One focus of the ongoing drill is maritime safety, as well as search and rescue operations featuring the Code for Unplanned Encounters at Sea (CUES).

The code is an agreement reached at the 2014 Western Pacific Naval Symposium to reduce the chance of an incident at sea between signatory countries, and to prevent any conflict from escalating.

The code, a set of communications protocols, was first broached a decade earlier, but China opposed earlier versions, reportedly unhappy with the word “code” (implying legal force) in the title.

China later made it clear that its support for the CUES did not suggest any change in its position on its territorial claims that covered the majority of the South China Sea.

In December 2014, the Chinese and US navies practiced for unplanned encounters during an anti-piracy exercise in the Gulf of Aden and during the 2015 deployment of the USS Fort Worth to the South China Sea. The US littoral combat ship encountered several Chinese warships, the first time that the CUES rules were put into practice in a “professional” manner.

Maritime drill off Malaysia also

Apart from the maritime drill off China, armed forces from the PLA, Malaysia and Thailand are conducting a 10-day drill in areas off Port Dickson in Malaysia.

Some 692 PLA seamen from its Southern Theater Command, including an unspecified number of troops from the Hong Kong and Macao Garrisons, will man the three warships, two shipboard helicopters, three Il-76 airlifters and four armored vehicles in Malaysia, the Chinese defense ministry said in a statement last week.

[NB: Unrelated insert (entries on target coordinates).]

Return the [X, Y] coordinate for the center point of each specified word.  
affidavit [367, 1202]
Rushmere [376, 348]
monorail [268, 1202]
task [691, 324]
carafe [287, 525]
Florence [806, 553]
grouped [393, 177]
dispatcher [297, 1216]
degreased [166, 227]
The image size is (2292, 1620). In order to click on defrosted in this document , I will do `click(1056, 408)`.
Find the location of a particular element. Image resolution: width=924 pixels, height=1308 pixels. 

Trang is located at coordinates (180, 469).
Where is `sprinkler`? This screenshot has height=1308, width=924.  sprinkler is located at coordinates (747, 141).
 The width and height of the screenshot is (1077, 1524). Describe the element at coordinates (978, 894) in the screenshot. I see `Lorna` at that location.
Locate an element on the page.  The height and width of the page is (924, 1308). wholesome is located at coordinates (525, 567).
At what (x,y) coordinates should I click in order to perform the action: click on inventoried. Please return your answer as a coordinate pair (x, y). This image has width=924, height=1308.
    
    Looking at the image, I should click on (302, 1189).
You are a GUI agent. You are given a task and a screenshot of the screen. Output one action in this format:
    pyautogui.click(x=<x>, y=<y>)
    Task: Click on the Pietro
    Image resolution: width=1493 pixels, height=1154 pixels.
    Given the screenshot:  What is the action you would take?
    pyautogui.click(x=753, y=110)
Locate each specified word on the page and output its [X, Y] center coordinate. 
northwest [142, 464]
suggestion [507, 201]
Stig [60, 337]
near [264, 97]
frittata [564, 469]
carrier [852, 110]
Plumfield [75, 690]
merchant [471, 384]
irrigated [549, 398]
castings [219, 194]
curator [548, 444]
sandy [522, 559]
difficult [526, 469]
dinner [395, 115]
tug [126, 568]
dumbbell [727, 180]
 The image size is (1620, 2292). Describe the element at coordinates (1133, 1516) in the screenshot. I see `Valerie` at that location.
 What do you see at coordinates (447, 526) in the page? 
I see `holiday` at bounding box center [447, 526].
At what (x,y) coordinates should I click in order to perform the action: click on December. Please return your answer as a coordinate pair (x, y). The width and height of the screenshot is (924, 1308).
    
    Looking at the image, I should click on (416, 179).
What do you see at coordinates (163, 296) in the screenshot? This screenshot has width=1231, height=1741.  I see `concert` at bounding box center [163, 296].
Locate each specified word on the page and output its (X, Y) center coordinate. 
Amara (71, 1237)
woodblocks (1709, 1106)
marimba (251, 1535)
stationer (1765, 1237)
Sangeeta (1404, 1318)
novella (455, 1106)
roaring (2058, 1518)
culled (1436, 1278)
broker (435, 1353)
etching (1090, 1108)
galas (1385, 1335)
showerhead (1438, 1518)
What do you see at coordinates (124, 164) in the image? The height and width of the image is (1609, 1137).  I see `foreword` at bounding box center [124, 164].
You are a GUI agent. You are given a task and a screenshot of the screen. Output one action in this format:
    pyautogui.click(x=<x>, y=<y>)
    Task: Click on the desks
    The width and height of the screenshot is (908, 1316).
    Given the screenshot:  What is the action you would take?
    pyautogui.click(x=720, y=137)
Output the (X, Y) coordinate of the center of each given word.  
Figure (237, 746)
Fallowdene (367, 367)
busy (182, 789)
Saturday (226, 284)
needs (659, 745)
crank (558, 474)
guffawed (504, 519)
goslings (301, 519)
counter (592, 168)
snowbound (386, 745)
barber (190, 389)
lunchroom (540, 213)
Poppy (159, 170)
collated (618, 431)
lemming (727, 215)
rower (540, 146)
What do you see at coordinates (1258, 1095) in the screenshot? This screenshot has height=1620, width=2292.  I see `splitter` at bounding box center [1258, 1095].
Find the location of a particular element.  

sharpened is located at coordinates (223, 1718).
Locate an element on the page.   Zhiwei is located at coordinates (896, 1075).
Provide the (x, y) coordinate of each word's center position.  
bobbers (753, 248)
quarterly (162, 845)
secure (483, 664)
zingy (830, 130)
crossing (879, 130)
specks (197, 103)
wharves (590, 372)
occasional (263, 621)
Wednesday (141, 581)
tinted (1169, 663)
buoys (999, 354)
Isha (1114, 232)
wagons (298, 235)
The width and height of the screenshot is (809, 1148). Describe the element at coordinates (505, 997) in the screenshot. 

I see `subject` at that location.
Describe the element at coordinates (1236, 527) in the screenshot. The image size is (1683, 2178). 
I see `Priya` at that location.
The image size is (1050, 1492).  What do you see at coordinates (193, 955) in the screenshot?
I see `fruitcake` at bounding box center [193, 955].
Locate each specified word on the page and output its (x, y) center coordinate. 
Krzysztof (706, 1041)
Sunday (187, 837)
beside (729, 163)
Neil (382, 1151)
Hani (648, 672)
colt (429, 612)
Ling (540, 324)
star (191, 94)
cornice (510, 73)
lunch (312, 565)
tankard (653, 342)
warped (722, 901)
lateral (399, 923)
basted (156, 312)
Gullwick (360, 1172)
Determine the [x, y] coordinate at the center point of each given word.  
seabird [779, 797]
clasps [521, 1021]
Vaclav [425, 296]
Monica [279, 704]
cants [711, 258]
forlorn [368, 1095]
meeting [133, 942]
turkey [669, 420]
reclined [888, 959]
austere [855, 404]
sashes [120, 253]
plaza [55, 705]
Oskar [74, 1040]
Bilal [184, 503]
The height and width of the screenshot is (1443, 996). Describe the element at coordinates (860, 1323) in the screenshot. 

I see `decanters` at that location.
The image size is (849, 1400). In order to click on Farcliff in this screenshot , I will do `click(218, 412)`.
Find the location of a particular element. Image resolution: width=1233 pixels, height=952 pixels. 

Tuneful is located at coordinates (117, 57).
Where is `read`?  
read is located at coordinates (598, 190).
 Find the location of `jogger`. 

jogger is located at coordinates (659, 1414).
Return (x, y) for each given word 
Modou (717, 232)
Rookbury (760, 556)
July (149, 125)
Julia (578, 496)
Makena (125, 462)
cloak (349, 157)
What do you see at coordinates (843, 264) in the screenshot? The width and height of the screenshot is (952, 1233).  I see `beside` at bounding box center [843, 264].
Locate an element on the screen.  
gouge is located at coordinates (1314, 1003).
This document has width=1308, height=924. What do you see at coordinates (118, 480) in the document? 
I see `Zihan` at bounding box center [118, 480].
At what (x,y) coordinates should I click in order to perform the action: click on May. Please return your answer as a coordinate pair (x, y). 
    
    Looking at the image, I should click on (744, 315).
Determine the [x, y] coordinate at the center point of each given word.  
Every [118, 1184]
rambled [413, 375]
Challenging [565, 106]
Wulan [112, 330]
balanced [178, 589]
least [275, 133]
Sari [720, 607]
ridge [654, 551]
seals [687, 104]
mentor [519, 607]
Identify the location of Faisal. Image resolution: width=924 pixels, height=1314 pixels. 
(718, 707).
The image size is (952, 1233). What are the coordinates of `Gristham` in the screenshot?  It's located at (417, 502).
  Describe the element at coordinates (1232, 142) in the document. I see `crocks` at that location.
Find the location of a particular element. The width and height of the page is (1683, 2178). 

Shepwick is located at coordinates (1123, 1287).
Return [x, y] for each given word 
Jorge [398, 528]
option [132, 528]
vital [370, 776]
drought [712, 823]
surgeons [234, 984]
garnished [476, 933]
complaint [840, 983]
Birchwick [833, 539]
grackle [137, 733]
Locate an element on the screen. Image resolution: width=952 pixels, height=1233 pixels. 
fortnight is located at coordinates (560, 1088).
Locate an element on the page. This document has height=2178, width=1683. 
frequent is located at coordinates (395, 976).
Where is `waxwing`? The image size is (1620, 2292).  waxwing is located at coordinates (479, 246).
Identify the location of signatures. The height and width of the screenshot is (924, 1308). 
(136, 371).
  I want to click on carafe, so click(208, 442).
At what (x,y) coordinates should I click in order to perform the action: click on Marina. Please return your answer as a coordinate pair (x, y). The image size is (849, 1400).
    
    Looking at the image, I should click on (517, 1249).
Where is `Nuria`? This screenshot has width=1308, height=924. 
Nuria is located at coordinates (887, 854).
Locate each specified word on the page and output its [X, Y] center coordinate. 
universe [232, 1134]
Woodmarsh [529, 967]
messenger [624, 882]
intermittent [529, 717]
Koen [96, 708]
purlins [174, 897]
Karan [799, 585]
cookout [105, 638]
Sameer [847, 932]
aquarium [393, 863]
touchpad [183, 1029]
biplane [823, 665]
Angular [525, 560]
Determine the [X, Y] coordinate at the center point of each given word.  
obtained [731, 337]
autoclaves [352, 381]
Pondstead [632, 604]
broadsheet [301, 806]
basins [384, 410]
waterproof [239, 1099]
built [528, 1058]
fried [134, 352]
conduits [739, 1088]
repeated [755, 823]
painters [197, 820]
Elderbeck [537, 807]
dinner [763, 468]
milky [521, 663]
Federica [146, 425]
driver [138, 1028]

Chinese papers said the two drills came in the “most sensitive field of defense”, stressing that China and the ASEAN would cherish the rapport to manage disputes and resist meddling by powers from outside the region.

The Global Times also noted that joint China-ASEAN maritime patrols could possibly take place in the South China Sea.

Yet ASEAN and the US have also signed a deal to hold similar joint drills in the contested waters next year.